TASK
Select all lines holding the word "computer" from the entries that follow.

[Items listed in a dataset]
※

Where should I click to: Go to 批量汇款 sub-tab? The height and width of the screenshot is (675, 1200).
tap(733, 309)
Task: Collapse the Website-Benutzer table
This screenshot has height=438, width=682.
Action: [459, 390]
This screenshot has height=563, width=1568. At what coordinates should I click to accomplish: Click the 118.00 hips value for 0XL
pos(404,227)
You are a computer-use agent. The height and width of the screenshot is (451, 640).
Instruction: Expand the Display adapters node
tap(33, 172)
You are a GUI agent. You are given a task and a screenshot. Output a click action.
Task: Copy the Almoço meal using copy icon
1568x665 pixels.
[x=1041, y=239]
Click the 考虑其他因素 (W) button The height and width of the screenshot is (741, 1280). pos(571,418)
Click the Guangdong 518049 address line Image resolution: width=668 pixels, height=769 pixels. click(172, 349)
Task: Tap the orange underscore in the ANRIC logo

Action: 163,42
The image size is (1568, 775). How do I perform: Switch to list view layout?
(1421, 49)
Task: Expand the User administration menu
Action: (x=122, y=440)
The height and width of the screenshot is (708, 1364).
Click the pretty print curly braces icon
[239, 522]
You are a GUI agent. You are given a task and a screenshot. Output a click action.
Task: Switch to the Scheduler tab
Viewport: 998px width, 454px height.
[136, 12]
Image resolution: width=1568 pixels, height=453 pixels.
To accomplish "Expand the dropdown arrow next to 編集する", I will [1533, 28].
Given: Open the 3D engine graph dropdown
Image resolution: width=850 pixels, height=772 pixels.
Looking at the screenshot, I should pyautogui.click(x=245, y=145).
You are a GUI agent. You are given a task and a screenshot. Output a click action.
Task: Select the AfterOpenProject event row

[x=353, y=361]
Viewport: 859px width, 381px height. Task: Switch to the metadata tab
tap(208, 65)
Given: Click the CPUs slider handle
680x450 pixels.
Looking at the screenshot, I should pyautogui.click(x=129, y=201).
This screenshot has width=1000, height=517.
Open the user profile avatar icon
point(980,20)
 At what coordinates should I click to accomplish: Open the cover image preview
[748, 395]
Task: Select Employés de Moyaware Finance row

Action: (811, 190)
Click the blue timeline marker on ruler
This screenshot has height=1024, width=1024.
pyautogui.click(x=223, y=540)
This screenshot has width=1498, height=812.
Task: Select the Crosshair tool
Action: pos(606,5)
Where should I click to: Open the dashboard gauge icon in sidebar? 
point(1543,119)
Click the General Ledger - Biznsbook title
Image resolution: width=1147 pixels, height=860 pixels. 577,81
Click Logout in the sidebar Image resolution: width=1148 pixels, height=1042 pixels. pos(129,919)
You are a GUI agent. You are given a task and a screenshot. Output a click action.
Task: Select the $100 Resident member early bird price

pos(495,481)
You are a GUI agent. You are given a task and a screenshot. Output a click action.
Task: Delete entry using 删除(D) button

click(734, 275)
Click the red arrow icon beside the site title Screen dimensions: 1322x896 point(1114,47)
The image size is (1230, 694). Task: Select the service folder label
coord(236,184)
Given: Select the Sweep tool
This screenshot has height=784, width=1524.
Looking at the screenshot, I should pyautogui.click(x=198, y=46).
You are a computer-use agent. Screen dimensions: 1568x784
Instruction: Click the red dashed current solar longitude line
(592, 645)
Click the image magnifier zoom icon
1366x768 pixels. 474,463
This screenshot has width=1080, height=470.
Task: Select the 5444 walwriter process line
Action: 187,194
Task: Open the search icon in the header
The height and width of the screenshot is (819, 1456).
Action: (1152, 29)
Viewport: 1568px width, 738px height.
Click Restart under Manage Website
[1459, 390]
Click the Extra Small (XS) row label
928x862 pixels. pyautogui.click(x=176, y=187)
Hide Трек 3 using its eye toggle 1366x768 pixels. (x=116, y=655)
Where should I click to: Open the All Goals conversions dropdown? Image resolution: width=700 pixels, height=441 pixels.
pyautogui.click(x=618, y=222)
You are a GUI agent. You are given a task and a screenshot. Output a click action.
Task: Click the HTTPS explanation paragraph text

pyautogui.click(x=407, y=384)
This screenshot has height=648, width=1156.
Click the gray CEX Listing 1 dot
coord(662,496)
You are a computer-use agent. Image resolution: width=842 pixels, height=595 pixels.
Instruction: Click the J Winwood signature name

※

REPLY
You are a computer-use agent. The height and width of the screenshot is (451, 640).
You are a computer-use agent. Screen dimensions: 1568x784
You are a computer-use agent. Image resolution: width=842 pixels, height=595 pixels.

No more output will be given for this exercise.